Le lien entre écologie, société et pratiques culturelles est également exploré collectivement par un réseau de festivals africains, illustrant la nécessité de contextualiser les enjeux et les outils, notamment en termes d’évaluation des pratiques. Le rôle de la justice sociale dans l’adaptation au changement climatique est clairement souligné par le dernier rapport du GIEC. Sur un continent qui n’est responsable que de 4 % des émissions de gaz à effet de serre mondiales, mais qui est l’un des plus menacé par les crises climatiques, des stratégies d’adaptation doivent être mises en place et accompagnées, y compris dans le secteur musical. C’est de cette réflexion qu’est né le Circuit Ecofest, dont le premier atelier de conceptualisation a été organisé par la Caravane Culturelle pour la Paix en février 2020 dans le cadre du Festival sur le Niger à Ségou (Mali). Rassemblant à l’origine 3 festivals (Festival sur le Niger et Festival au Désert au Mali et le Festival Taragalte au Maroc), le projet a déjà été rejoint par d’autres afin de mettre en place un réseau de festivals durables en Afrique, d’élaborer une charte et une feuille de route commune et de créer un comité de labellisation.
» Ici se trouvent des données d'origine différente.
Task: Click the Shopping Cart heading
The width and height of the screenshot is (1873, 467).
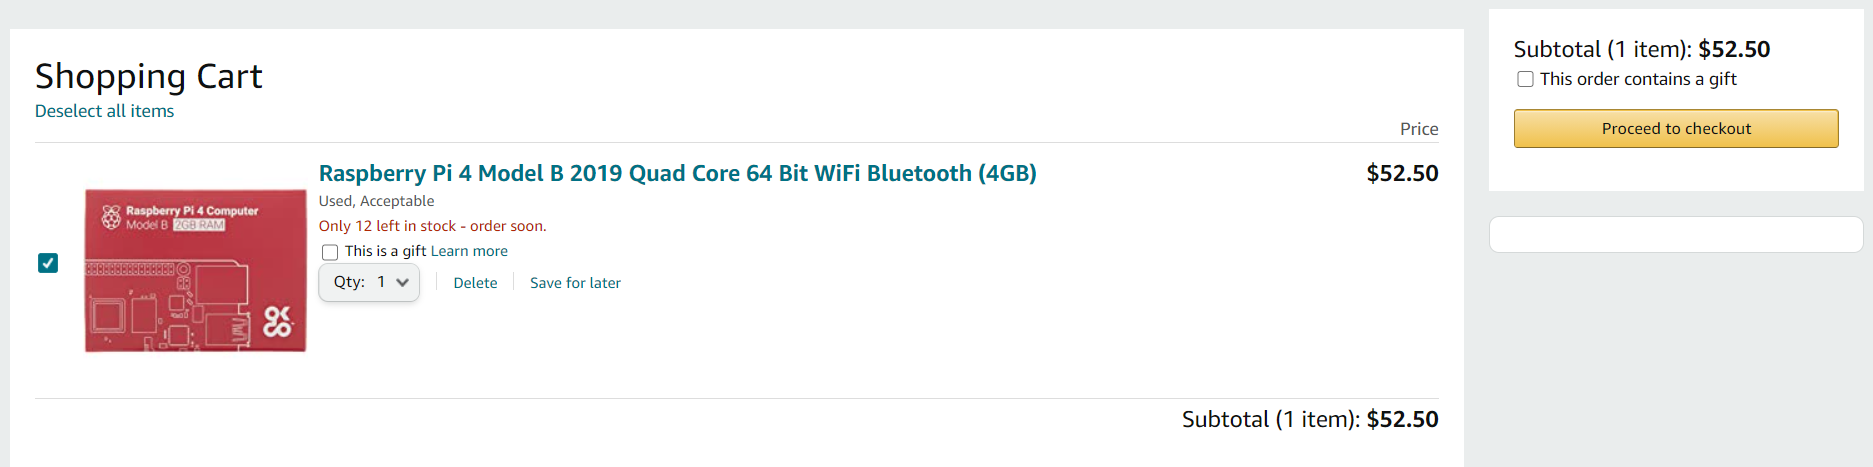Action: 149,76

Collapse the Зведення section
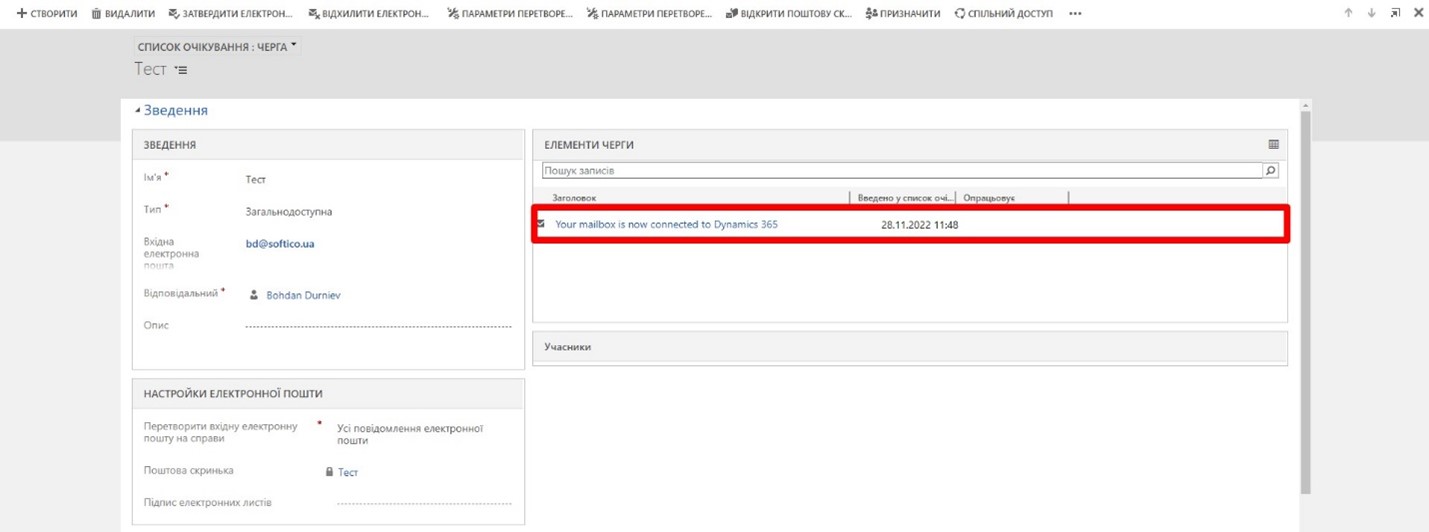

Ce programme se donne pour objectifs de réduire fortement l’impact négatif sur l’environnement par une meilleure gestion des déchets générés lors des évènements et une utilisation optimisée des ressources en eau et en énergie, le tout dans une démarche de développement et de valorisation des expressions artistiques et culturelles. Des échanges de pratiques entre festivals, ainsi que des actions de sensibilisation et de promotion de la durabilité et de la protection de l’environnement sont également mis en place, notamment auprès des publics et des communautés locales.
La sensibilisation des publics, c’est justement le cœur de la mission du mouvement Music Declares Emergency, né en Angleterre en 2019 et ayant maintenant donné naissance à des antennes à travers le monde. Rassemblant des artistes, des organisations et des professionnel·les de l’industrie musicale, son objectif est de capitaliser sur l’influence des artistes en lançant un appel à l’action climatique auprès du grand public par le biais de la campagne NO MUSIC ON A DEAD PLANET (pas de musique sur une planète morte). En collaboration avec d’autres acteurs de la musique britannique, MDE a commandé une étude à l’Université de Glasgow, dont le rapport Turn Up the Volume (monte le volume) est paru cette année, afin d’explorer le positionnement des fans de musique face à l’urgence climatique. Suite à une enquête menée auprès de plus de 2000 fans britanniques, il ressort que 82% d’entre eux·elles sont préoccupé·es par le changement climatique, contre 72% parmi les non fans de musique. Face à un public de plus en plus sensibilisé et exigeant, Matt Brennan, un des auteurs de l’étude, estime que ces résultats devraient « envoyer un message fort aux acteurs de l’industrie de la musique : labels, organisateurs, plateformes de streaming, artistes et à d’autres secteurs ; il existe un appétit pour ces initiatives et les fans soutiennent, et même exigent, une action plus audacieuse ».
Le rapport fait cependant également ressortir que 64 % des fans de musique ont déclaré qu’il·elles n’avaient jamais entendu parler d’une initiative de l’industrie de la musique en lien avec la question environnementale, et que seulement 3 % se sentent bien informé·es sur celles-ci. Les initiatives pour la transition écologique du secteur se multiplient, mais il reste encore du travail pour diffuser – et infuser – ces informations auprès du grand public.